Specific recognition of the viral genome is an essential step in the assembly of most viruses, including tailed bacteriophages. Errors in this mechanism lead to horizontal transfer of cellular genes (transduction) playing a major role in bacteria evolution and adaptation. In numerous phages including SPP1, genome packaging is initiated by recognition of the pac sequence within a viral DNA concatemer by the small subunit of the terminase (TerS). Pac is subsequently cut by the terminase large subunit (TerL) generating a DNA free end that is the starting point for the unidirectional packaging of viral DNA into the phage procapsid. In spite of its critical role to ensure specificity of phage DNA packaging, the molecular mechanism of pac recognition and cleavage remains very poorly understood.
In this study we used a plasmid minimal system encoding SPP1 pac, TerS and TerL that mimics specific pac recognition and its auto-regulated cleavage in Bacillus subtilis, the SPP1 host. The pac sequence can be subdivided in three sub-regions: pacC, bearing the cleavage site, surrounded by TerS binding sites pacL and pacR. These sequences were degenerated to determine their role in pac cleavage.
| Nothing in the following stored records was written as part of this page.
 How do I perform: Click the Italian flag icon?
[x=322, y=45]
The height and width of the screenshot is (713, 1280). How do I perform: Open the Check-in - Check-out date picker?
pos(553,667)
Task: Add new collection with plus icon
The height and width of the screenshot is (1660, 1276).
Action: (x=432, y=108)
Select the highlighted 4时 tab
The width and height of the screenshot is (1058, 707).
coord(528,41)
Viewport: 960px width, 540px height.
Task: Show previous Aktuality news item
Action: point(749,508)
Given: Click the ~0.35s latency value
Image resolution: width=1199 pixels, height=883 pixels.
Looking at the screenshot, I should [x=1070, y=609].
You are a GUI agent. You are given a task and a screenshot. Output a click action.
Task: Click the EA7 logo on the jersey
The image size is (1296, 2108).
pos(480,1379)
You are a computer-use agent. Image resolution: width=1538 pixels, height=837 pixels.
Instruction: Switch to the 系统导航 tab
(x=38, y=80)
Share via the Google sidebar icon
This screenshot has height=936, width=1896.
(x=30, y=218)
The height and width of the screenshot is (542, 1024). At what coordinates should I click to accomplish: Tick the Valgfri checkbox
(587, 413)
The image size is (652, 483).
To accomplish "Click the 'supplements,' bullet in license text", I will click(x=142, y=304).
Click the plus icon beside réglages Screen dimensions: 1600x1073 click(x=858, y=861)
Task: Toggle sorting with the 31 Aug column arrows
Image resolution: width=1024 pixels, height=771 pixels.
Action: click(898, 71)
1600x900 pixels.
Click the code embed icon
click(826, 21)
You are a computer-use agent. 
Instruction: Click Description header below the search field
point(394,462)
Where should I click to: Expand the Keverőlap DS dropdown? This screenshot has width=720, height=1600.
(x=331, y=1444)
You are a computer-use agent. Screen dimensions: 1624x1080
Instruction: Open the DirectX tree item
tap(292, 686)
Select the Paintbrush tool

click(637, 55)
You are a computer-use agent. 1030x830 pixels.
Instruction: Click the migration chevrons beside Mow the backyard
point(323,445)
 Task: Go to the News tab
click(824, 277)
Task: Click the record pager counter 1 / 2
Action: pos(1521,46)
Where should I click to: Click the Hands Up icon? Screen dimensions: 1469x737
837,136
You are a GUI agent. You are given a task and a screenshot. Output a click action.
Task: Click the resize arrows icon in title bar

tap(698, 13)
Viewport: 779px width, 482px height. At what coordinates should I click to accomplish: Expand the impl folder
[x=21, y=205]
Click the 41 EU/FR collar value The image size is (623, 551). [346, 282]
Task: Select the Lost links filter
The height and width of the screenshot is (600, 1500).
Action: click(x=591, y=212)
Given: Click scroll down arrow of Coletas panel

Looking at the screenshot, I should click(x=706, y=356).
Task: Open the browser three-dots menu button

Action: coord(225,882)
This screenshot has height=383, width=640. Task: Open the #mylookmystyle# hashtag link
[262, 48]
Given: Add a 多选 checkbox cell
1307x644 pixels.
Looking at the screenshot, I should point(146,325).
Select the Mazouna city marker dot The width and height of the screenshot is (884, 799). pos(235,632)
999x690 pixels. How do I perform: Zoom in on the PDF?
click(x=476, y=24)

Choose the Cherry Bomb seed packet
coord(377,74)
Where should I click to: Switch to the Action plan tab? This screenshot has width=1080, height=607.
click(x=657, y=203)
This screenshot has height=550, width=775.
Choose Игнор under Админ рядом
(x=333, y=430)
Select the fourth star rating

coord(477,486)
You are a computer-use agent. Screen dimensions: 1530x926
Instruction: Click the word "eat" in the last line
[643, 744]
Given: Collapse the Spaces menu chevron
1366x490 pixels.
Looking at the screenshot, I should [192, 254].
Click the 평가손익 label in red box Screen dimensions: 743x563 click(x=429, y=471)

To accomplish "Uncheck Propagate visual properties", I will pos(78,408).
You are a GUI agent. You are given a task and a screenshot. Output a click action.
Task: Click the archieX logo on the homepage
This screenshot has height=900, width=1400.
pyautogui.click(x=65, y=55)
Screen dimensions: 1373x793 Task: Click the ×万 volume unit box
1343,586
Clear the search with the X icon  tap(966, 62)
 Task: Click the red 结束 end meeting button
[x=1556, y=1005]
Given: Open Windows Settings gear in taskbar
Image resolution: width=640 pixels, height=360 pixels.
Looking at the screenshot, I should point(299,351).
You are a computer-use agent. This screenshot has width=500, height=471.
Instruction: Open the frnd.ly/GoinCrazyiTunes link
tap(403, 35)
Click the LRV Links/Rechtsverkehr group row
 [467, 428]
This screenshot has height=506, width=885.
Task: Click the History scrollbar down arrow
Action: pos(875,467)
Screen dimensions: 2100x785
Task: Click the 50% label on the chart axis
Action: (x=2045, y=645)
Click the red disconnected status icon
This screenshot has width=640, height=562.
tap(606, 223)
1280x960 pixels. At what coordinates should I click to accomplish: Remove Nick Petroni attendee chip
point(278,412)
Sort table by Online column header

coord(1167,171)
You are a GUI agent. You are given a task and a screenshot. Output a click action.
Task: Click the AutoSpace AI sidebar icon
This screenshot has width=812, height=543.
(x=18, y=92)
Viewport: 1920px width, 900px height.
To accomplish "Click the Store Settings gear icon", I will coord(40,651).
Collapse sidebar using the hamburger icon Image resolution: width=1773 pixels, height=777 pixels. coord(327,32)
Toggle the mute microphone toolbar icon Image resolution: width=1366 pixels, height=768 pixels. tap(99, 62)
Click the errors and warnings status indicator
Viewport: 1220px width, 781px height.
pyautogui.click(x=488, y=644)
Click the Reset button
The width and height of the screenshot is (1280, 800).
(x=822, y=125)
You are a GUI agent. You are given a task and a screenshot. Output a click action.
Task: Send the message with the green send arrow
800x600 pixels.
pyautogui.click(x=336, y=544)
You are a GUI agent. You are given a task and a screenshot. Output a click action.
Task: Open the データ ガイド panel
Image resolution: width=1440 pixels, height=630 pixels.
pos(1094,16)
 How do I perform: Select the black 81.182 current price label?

The endonucleolytic cleavage that initiates the packaging reaction is shown to occur centered at a defined position in pacC with a 5 bp precision but to not require a specific sequence. A pacL 76 bp region that interacts with TerS and a poly-adenine tract within pacR are necessary for pac cleavage. Our results support a model in which the DNA-binding domains of TerS nonamer ring(s) bind at several positions of pacL and interact with the pacR polyA sequence. This nucleoprotein architecture creates the structural context for recruitment of TerL to cleave accurately within pacC. This complex protein-DNA interaction is proposed to be necessary for highly specific, controlled and unidirectional packaging of phage DNA.